EXERCISE DATA:
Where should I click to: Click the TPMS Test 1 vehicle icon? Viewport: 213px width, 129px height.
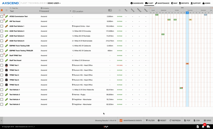pos(7,65)
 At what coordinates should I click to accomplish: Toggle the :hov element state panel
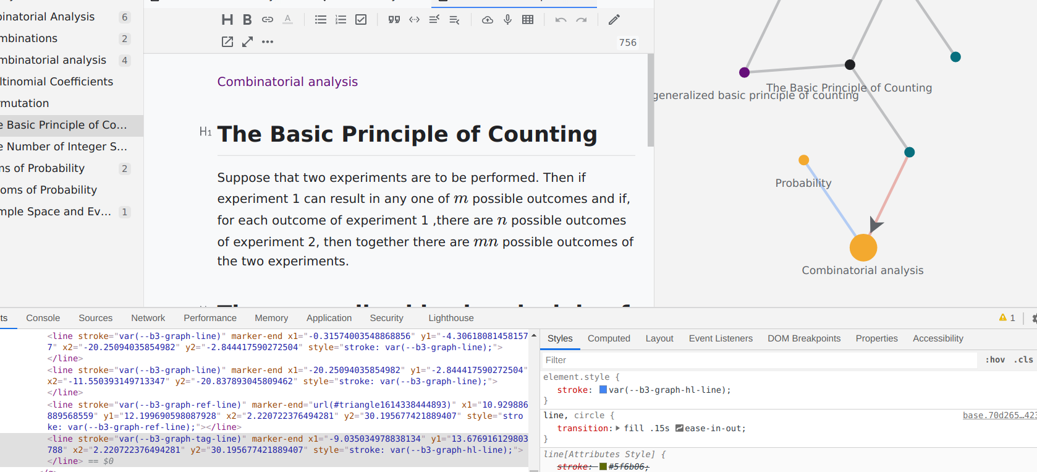(995, 360)
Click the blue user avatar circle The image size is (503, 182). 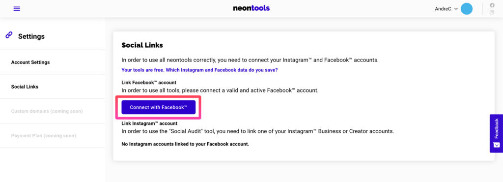pos(467,9)
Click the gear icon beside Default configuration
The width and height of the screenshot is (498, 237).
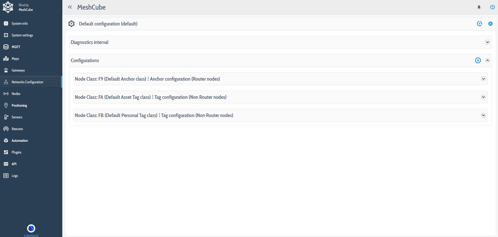(71, 24)
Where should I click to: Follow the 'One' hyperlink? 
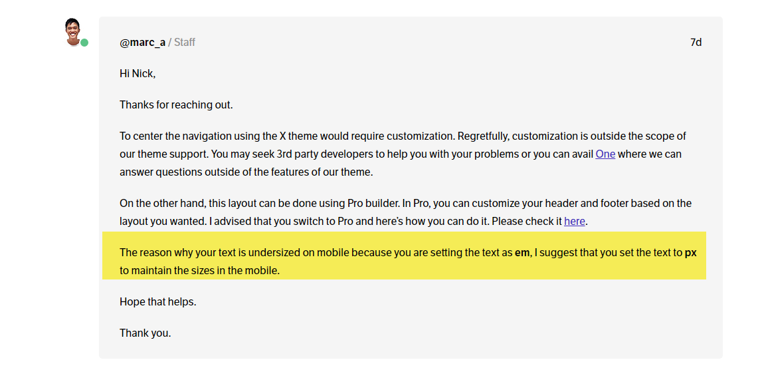point(605,154)
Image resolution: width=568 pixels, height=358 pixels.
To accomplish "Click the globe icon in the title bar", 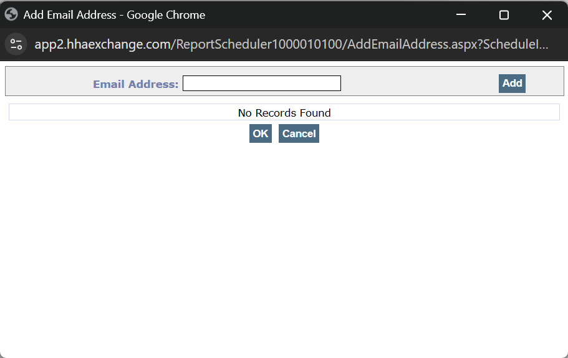I will pyautogui.click(x=11, y=14).
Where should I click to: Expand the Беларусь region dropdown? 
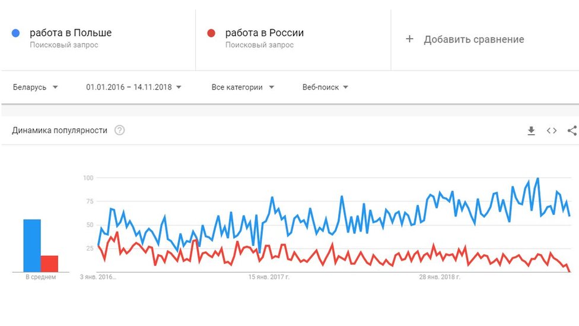36,87
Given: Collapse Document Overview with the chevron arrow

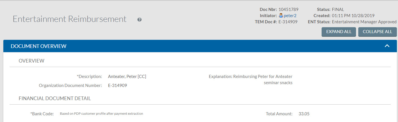Looking at the screenshot, I should point(387,46).
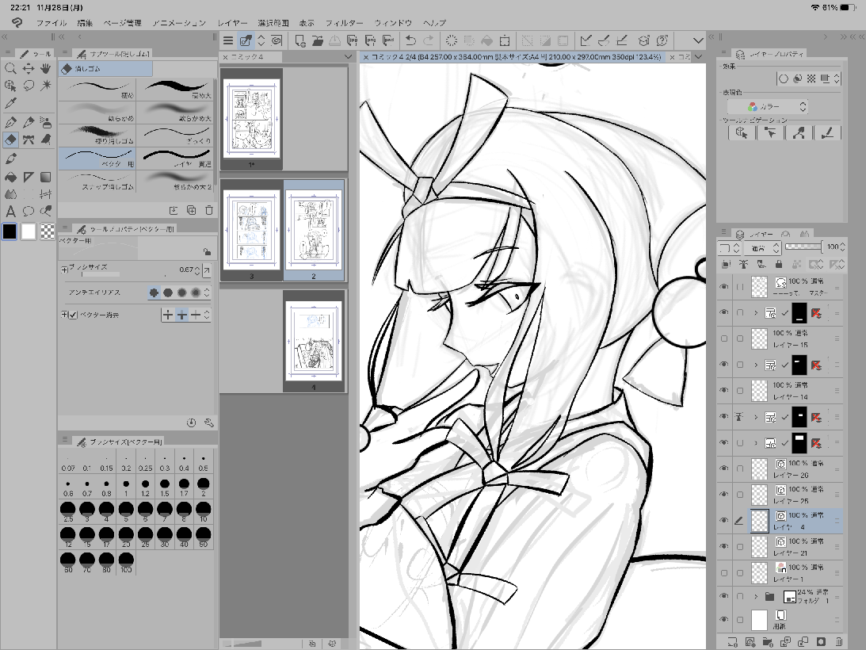Expand the フォルダ 1 layer folder

click(755, 596)
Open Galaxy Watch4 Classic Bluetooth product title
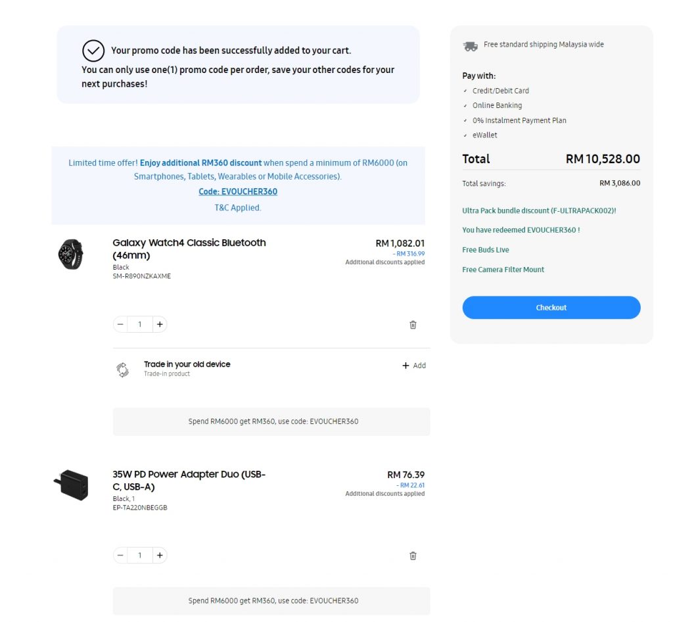673x622 pixels. point(189,249)
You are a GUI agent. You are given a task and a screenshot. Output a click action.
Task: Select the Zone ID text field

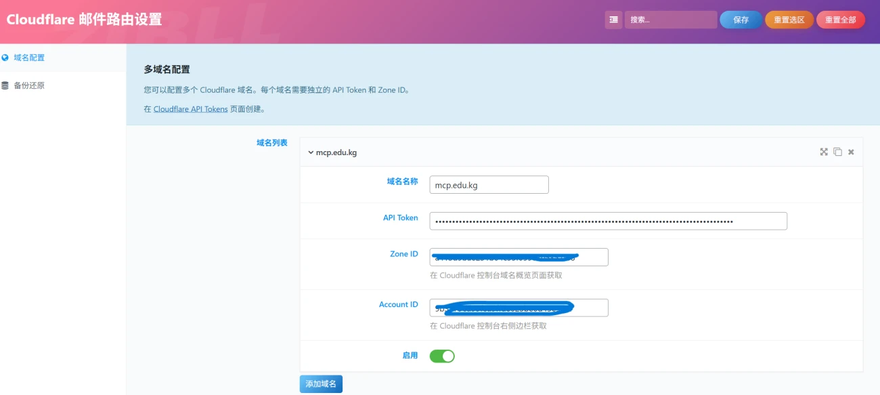(x=519, y=257)
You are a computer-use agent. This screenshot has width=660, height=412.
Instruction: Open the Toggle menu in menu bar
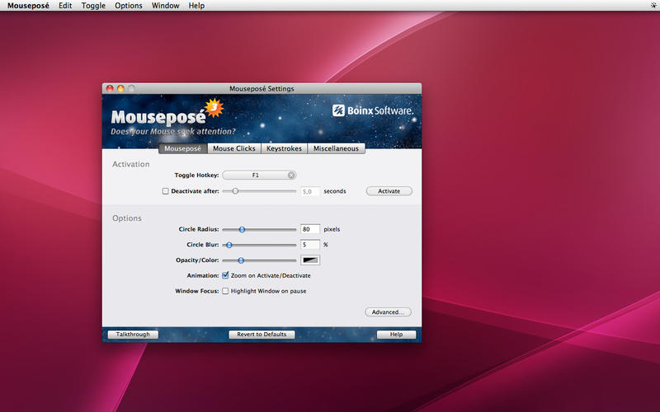tap(93, 6)
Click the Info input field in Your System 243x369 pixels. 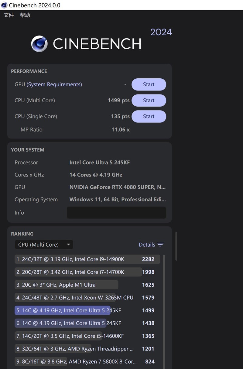pos(116,213)
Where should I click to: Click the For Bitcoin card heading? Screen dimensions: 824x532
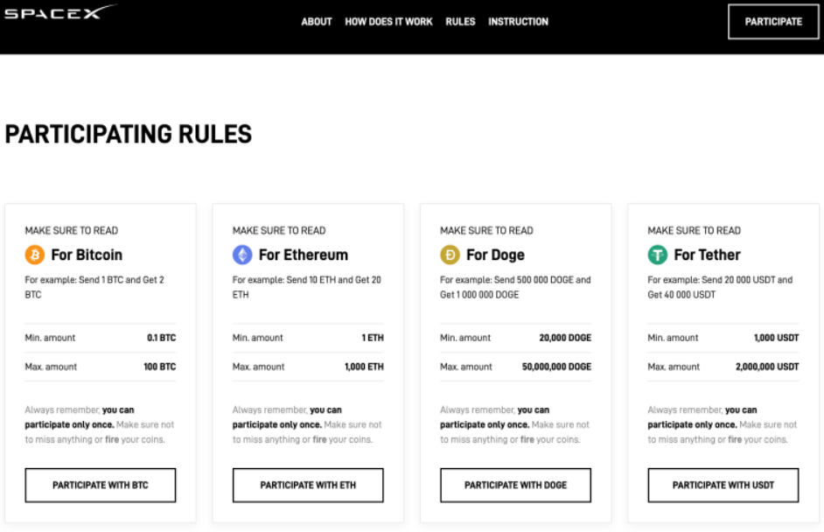coord(87,256)
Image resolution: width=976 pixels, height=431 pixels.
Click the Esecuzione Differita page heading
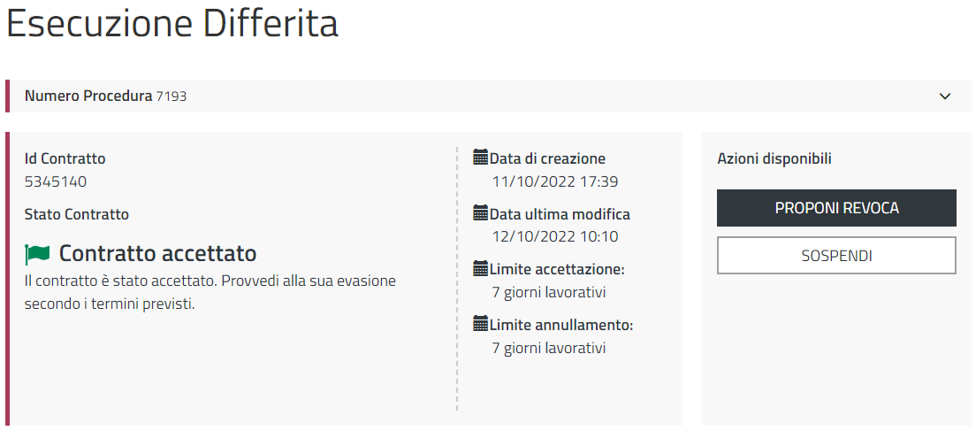[x=172, y=25]
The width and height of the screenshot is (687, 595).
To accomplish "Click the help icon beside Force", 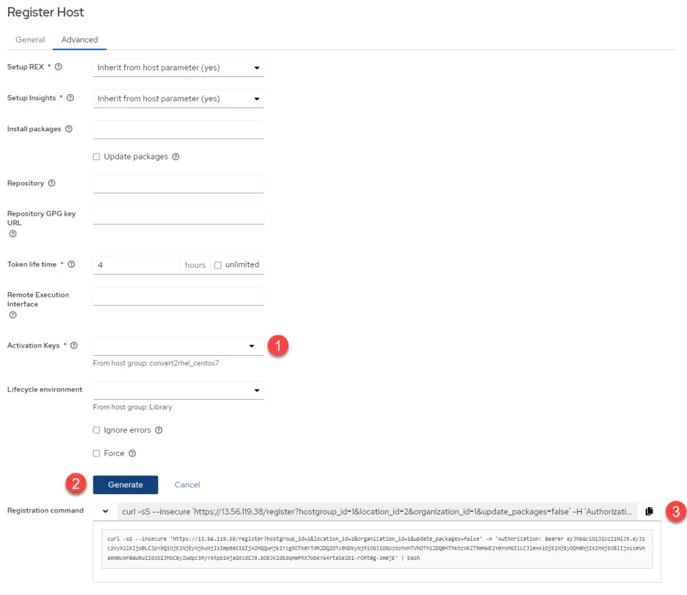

TASK GOAL:
Only the lines holding "resolution" are wanted, so copy each of them from the material.

ANSWER SPACE:
Image resolution: width=568 pixels, height=358 pixels.
Image resolution: width=976 pixels, height=431 pixels.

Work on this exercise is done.